** About this exercise **
Within the listing below, please show every line carrying the string "button".

** Records provided **
▬▬▬
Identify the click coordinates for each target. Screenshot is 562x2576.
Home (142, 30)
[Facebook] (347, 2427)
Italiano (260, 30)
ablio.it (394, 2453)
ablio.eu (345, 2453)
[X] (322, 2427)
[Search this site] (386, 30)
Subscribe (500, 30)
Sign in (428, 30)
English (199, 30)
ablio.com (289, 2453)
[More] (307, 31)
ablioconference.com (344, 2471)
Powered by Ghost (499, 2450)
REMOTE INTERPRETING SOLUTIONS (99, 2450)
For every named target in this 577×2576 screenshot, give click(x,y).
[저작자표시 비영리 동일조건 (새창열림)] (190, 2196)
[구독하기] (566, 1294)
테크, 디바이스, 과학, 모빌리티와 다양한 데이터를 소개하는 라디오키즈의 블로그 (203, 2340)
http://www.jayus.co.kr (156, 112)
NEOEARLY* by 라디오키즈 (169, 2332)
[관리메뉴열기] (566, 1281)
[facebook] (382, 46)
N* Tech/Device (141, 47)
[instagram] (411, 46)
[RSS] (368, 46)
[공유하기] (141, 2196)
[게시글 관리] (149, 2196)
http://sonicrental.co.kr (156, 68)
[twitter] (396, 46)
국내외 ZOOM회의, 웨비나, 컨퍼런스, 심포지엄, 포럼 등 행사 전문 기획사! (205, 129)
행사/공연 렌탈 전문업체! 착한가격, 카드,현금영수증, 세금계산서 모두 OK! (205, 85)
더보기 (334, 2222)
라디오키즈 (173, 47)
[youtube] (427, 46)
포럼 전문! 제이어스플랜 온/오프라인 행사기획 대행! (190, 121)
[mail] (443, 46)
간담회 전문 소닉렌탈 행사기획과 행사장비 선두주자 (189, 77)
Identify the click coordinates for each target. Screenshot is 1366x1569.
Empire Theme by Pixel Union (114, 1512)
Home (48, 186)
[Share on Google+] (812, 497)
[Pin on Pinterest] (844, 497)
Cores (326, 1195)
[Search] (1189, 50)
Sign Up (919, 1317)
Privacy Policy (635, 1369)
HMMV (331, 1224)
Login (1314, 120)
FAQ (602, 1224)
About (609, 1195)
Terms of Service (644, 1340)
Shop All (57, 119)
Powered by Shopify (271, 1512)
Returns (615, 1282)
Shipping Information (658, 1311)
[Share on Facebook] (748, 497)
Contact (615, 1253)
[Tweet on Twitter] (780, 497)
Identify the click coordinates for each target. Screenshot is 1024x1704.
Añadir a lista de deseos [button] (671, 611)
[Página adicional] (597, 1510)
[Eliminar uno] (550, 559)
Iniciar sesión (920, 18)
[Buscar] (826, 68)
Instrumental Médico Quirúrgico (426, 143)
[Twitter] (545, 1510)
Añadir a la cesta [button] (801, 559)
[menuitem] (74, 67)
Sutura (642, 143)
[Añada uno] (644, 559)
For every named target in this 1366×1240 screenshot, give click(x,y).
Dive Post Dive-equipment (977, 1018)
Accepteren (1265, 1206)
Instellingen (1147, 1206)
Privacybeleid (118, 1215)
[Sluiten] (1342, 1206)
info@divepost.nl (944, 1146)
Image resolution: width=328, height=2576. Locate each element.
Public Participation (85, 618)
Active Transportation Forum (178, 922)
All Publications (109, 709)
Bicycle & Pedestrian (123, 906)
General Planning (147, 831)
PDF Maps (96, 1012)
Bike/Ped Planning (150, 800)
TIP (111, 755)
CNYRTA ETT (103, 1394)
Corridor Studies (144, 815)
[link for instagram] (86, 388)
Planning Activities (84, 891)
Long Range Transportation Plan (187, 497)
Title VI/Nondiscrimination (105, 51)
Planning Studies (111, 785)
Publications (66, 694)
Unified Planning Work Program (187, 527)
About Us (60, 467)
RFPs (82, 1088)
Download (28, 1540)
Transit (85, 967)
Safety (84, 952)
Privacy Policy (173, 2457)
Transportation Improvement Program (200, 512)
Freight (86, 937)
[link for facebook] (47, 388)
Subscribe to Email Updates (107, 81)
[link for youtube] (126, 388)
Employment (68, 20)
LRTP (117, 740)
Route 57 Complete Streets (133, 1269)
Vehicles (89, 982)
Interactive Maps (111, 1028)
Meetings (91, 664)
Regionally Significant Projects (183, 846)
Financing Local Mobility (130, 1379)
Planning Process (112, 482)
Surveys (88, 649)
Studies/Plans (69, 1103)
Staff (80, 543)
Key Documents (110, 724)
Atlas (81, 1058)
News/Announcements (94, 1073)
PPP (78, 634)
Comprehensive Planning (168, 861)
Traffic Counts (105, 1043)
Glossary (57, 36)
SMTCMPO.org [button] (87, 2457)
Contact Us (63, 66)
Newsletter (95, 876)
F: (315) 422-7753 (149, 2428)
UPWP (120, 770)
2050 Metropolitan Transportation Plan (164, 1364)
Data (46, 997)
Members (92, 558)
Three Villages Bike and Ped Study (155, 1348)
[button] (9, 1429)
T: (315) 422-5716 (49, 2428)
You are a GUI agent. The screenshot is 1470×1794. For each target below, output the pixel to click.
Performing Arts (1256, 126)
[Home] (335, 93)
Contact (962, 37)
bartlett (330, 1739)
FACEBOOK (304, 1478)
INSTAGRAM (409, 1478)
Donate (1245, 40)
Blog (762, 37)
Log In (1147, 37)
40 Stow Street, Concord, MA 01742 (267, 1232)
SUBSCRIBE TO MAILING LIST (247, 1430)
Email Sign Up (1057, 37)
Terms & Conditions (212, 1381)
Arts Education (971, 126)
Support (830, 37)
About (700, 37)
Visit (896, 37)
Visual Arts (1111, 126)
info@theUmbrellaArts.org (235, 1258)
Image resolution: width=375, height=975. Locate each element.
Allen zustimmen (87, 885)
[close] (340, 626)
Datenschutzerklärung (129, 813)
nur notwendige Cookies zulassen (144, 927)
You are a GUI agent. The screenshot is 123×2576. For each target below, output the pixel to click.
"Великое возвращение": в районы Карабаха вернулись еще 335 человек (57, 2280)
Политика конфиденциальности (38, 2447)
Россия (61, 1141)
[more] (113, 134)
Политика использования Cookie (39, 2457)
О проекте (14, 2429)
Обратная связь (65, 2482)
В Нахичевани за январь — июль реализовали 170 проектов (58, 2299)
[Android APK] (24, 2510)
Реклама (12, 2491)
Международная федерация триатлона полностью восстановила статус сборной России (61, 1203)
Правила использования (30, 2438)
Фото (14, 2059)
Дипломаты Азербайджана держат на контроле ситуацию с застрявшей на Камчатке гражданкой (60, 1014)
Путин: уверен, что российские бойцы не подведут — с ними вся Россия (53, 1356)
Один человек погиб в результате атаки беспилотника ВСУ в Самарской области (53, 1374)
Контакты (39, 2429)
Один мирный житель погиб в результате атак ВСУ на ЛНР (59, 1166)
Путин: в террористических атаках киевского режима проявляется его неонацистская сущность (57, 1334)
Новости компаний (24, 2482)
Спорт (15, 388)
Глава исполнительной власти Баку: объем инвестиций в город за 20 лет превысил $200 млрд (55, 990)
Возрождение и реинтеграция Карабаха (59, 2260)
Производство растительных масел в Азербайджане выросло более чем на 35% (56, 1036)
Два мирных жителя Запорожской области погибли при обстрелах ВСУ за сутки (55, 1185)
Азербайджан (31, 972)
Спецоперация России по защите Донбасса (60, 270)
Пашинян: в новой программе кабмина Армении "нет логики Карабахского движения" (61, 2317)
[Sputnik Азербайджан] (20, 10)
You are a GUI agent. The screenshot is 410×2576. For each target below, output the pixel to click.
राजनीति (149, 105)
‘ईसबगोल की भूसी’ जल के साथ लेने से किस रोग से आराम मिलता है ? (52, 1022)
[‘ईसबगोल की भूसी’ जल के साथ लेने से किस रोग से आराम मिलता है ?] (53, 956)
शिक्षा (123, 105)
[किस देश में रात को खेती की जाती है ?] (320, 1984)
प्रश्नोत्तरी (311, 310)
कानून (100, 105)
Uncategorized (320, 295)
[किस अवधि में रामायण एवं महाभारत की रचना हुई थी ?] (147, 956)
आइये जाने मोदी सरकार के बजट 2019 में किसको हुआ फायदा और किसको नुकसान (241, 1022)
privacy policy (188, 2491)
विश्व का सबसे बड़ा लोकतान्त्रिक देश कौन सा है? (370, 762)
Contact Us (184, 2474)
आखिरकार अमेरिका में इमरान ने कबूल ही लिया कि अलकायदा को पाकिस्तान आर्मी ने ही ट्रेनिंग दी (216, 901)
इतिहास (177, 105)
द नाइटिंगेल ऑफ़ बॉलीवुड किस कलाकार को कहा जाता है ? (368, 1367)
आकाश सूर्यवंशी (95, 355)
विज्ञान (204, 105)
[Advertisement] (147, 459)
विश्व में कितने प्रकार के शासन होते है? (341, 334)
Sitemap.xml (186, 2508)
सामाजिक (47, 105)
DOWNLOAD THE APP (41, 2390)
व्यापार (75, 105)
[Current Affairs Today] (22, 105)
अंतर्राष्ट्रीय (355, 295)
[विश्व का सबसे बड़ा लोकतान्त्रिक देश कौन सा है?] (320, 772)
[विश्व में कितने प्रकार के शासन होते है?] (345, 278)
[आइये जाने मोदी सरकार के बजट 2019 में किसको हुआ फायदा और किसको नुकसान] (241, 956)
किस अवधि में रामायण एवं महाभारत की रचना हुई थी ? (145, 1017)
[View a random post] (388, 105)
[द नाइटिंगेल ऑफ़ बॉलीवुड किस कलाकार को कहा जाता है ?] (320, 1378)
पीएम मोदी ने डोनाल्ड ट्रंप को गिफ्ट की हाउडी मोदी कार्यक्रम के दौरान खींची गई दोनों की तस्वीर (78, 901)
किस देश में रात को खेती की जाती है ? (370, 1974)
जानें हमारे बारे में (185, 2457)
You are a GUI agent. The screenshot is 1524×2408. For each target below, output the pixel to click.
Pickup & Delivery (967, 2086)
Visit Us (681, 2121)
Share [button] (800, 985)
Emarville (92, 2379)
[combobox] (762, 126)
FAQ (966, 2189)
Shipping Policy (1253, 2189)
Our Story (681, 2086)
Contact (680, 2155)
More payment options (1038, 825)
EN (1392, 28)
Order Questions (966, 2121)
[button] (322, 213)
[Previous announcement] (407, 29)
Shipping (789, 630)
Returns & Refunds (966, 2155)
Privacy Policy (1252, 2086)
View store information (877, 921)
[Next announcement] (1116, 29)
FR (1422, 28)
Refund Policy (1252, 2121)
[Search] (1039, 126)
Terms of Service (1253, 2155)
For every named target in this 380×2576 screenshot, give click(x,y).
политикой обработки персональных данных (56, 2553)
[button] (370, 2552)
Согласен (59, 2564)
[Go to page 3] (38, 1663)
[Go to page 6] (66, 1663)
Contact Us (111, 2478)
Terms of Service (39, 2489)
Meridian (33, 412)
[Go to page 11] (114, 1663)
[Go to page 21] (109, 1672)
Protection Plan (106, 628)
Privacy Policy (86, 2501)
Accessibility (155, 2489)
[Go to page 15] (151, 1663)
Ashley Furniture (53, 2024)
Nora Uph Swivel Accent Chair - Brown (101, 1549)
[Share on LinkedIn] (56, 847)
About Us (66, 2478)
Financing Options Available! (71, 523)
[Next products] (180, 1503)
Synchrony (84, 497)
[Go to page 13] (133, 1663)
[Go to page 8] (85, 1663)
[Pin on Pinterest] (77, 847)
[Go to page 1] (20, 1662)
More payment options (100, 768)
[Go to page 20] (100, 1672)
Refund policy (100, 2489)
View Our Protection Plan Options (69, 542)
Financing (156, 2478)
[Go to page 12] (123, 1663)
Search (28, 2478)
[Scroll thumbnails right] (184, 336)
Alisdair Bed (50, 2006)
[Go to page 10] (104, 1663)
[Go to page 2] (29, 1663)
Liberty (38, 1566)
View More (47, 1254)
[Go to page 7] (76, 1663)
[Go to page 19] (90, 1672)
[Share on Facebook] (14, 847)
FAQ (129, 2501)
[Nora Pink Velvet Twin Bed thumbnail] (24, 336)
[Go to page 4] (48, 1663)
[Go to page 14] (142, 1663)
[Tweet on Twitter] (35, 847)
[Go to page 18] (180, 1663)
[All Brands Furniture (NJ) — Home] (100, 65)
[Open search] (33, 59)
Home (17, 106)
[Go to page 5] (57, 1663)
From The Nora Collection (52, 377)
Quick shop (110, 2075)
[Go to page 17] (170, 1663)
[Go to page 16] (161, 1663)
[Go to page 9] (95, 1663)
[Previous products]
▬▬▬
** Exercise output **
Añadir a lista de deseos [button] (671, 611)
Añadir a la cesta [button] (801, 559)
SMTCMPO.org [button] (87, 2457)
[button] (9, 1429)
Share [button] (800, 985)
[button] (322, 213)
[button] (370, 2552)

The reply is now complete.